▶ **YOUR GOAL**
Give again, word for word, the lines below that run from the line with "Privacy Policy (49, 2450)" through the line with "Правила (413, 2401)". Drop the pictures.

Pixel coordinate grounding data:
####################
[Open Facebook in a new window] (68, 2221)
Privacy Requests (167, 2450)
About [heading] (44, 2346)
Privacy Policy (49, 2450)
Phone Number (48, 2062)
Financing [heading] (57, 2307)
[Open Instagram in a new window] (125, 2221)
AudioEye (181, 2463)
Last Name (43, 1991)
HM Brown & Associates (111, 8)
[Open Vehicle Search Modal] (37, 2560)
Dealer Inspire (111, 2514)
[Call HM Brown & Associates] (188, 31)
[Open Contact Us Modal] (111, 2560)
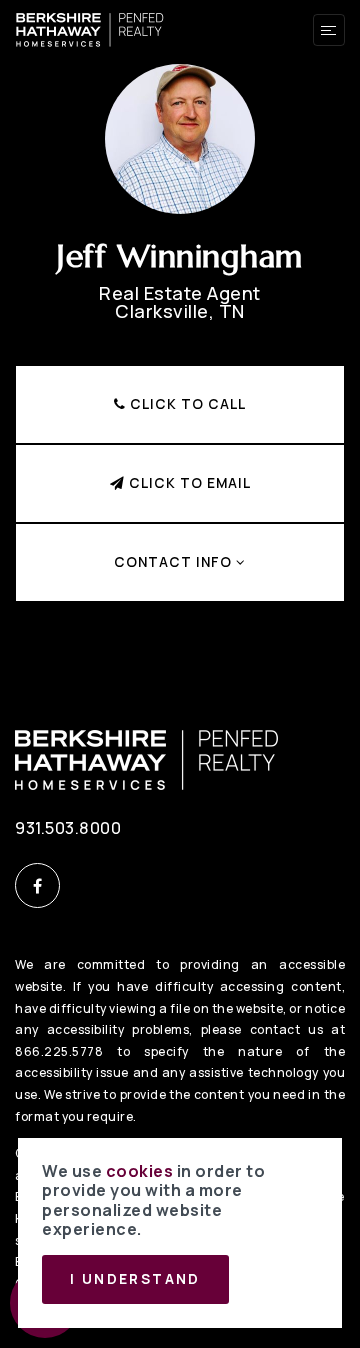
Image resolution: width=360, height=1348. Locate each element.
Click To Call (186, 404)
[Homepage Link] (90, 28)
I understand (135, 1279)
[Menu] (329, 30)
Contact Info (175, 562)
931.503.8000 (68, 828)
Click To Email (188, 483)
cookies (140, 1171)
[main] (180, 333)
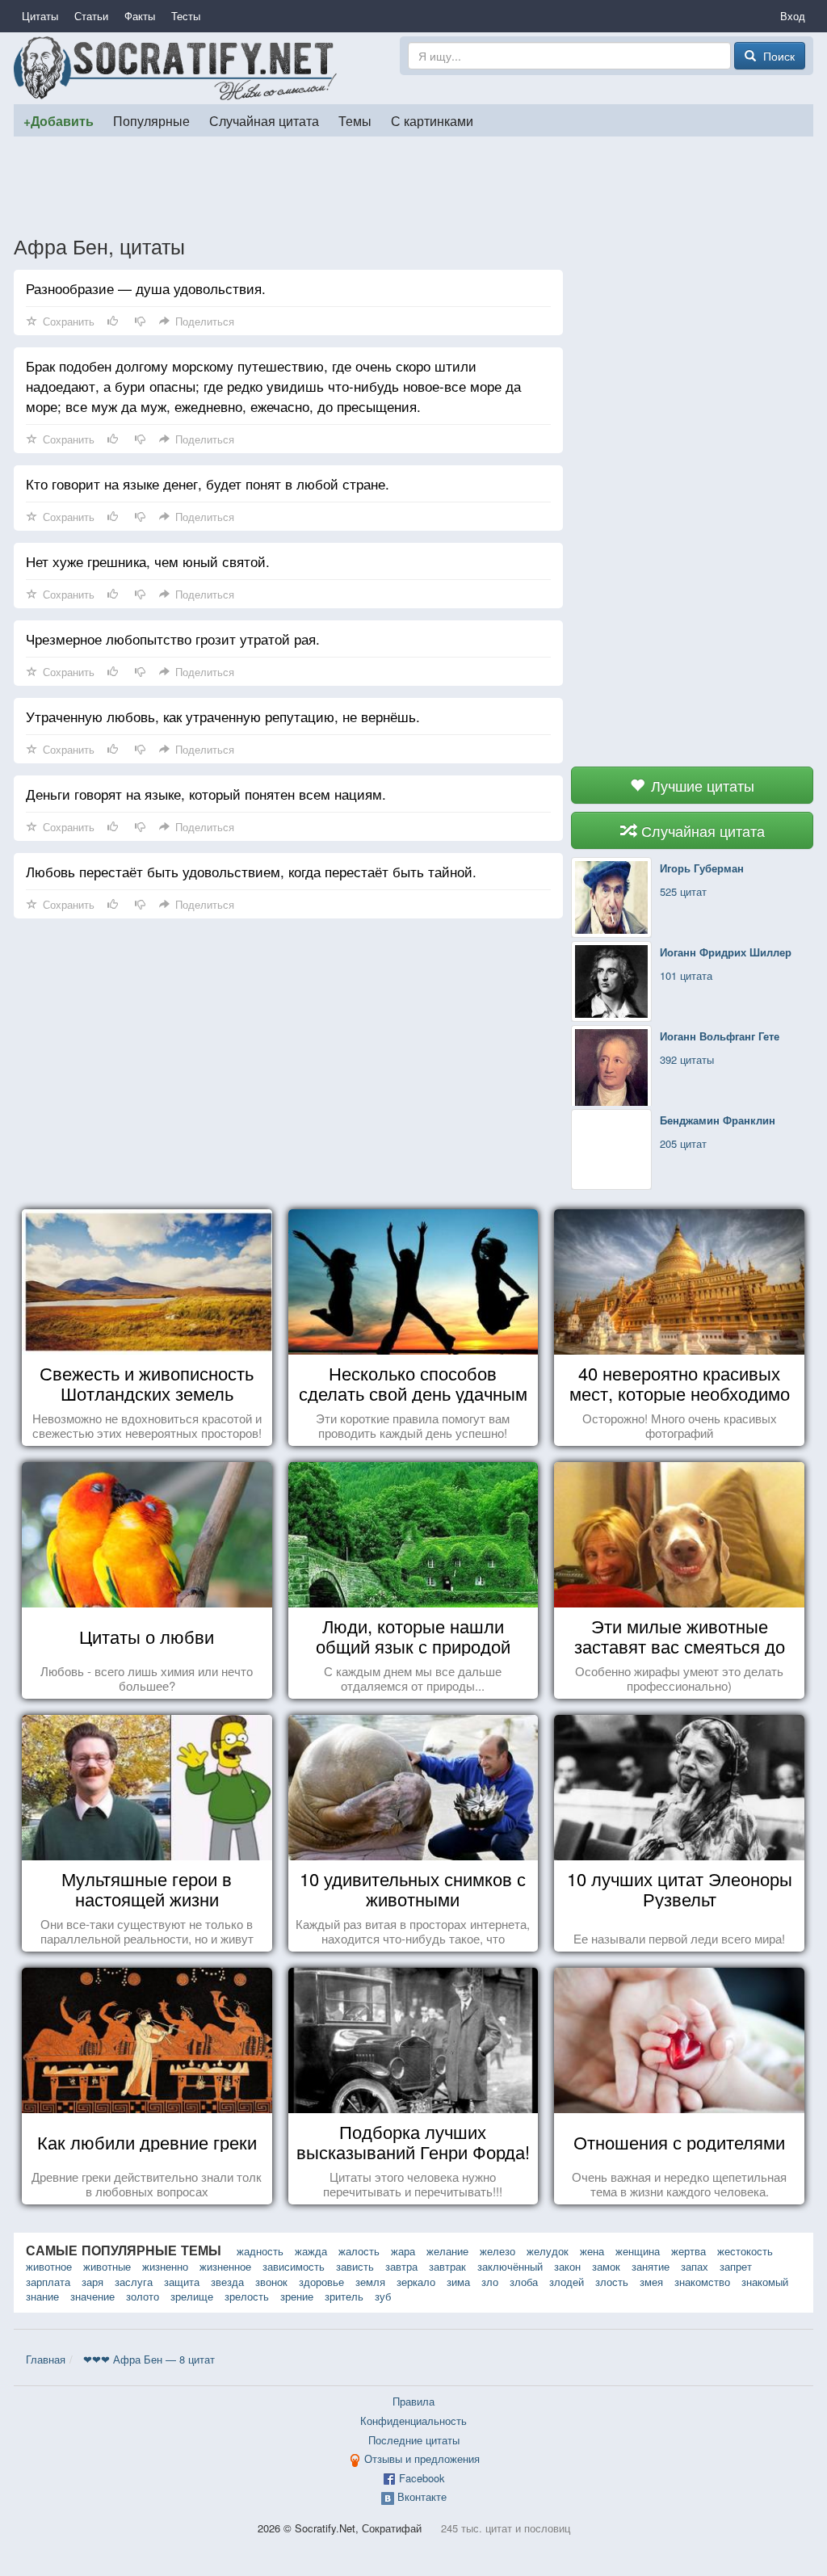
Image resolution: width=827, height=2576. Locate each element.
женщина (637, 2251)
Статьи (91, 15)
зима (458, 2281)
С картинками (432, 120)
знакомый (764, 2281)
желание (447, 2251)
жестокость (745, 2251)
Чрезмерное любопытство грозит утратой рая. (173, 638)
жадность (260, 2251)
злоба (524, 2281)
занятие (651, 2266)
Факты (139, 15)
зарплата (48, 2281)
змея (651, 2281)
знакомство (702, 2281)
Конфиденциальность (413, 2420)
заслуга (134, 2281)
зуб (383, 2296)
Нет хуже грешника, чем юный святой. (148, 561)
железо (497, 2251)
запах (694, 2266)
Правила (413, 2401)
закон (567, 2266)
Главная (45, 2359)
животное (49, 2266)
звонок (271, 2281)
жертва (688, 2251)
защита (181, 2281)
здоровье (321, 2281)
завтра (401, 2266)
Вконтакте (422, 2496)
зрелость (247, 2296)
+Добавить (58, 120)
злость (611, 2281)
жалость (359, 2251)
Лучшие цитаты (700, 785)
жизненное (225, 2266)
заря (92, 2281)
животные (107, 2266)
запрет (736, 2266)
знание (42, 2296)
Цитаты (40, 15)
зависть (355, 2266)
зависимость (293, 2266)
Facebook (422, 2478)
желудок (548, 2251)
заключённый (510, 2266)
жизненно (165, 2266)
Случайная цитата (264, 120)
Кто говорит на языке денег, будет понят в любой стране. (207, 483)
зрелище (191, 2296)
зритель (344, 2296)
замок (606, 2266)
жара (403, 2251)
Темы (355, 120)
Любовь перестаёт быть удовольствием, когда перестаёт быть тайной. (251, 871)
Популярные (151, 120)
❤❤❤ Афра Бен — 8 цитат (149, 2359)
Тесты (185, 15)
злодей (566, 2281)
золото (142, 2296)
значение (92, 2296)
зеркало (416, 2281)
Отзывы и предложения (422, 2458)
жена (592, 2251)
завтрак (447, 2266)
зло (489, 2281)
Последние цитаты (414, 2440)
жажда (311, 2251)
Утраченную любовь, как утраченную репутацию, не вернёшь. (223, 716)
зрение (296, 2296)
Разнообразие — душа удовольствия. (146, 288)
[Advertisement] (413, 185)
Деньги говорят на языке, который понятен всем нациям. (206, 794)
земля (370, 2281)
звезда (227, 2281)
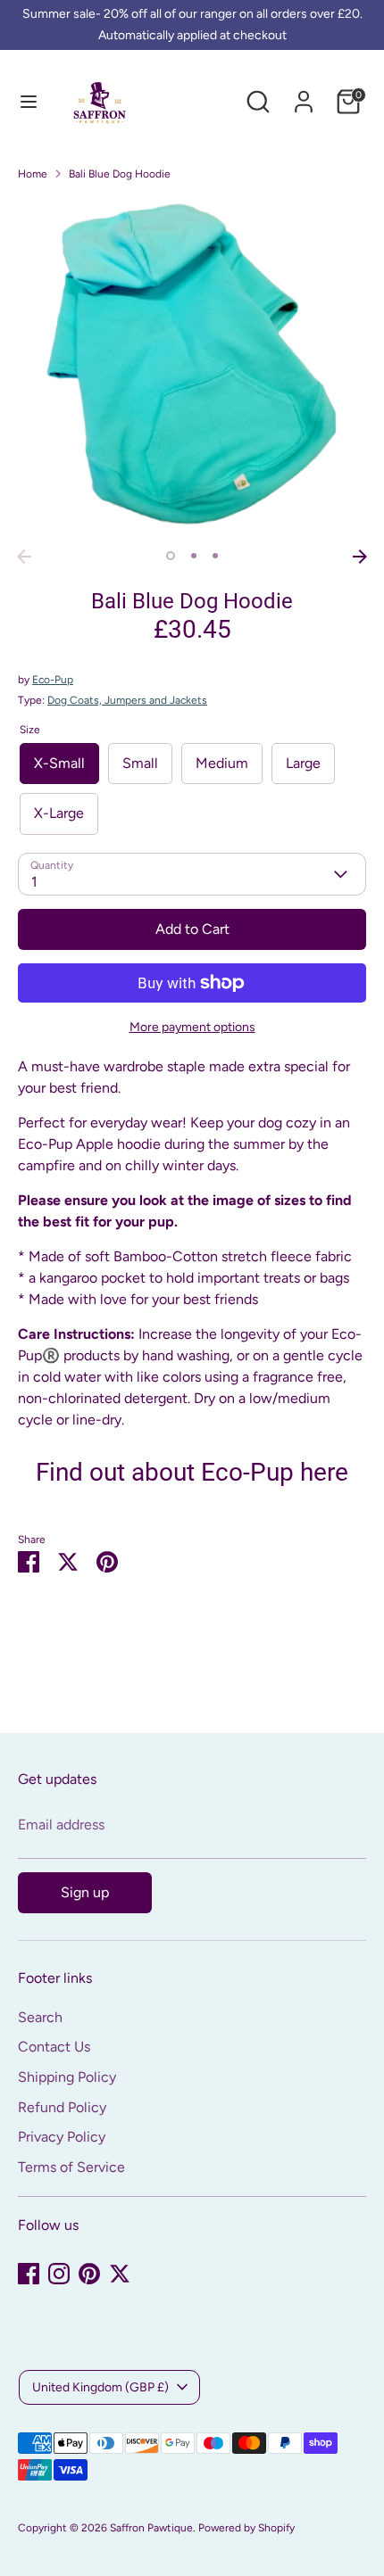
####################
▶ **WRITTEN ANSWER**
Privacy Policy (49, 2450)
Phone Number (48, 2062)
Financing [heading] (57, 2307)
[Open Instagram in a new window] (125, 2221)
AudioEye (181, 2463)
Last Name (43, 1991)
HM Brown & Associates (111, 8)
[Open Vehicle Search Modal] (37, 2560)
Dealer Inspire (111, 2514)
[Call HM Brown & Associates] (188, 31)
[Open Contact Us Modal] (111, 2560)
Image resolution: width=360, height=1348. Locate each element.
Click To Call (186, 404)
[Homepage Link] (90, 28)
I understand (135, 1279)
[Menu] (329, 30)
Contact Info (175, 562)
931.503.8000 (68, 828)
Click To Email (188, 483)
cookies (140, 1171)
[main] (180, 333)
Image resolution: width=827, height=2576. Locate each element.
женщина (637, 2251)
Статьи (91, 15)
зима (458, 2281)
С картинками (432, 120)
знакомый (764, 2281)
желание (447, 2251)
жестокость (745, 2251)
Чрезмерное любопытство грозит утратой рая. (173, 638)
жадность (260, 2251)
злоба (524, 2281)
занятие (651, 2266)
Факты (139, 15)
зарплата (48, 2281)
змея (651, 2281)
знакомство (702, 2281)
Конфиденциальность (413, 2420)
заслуга (134, 2281)
зуб (383, 2296)
Нет хуже грешника, чем юный святой. (148, 561)
железо (497, 2251)
запах (694, 2266)
Правила (413, 2401)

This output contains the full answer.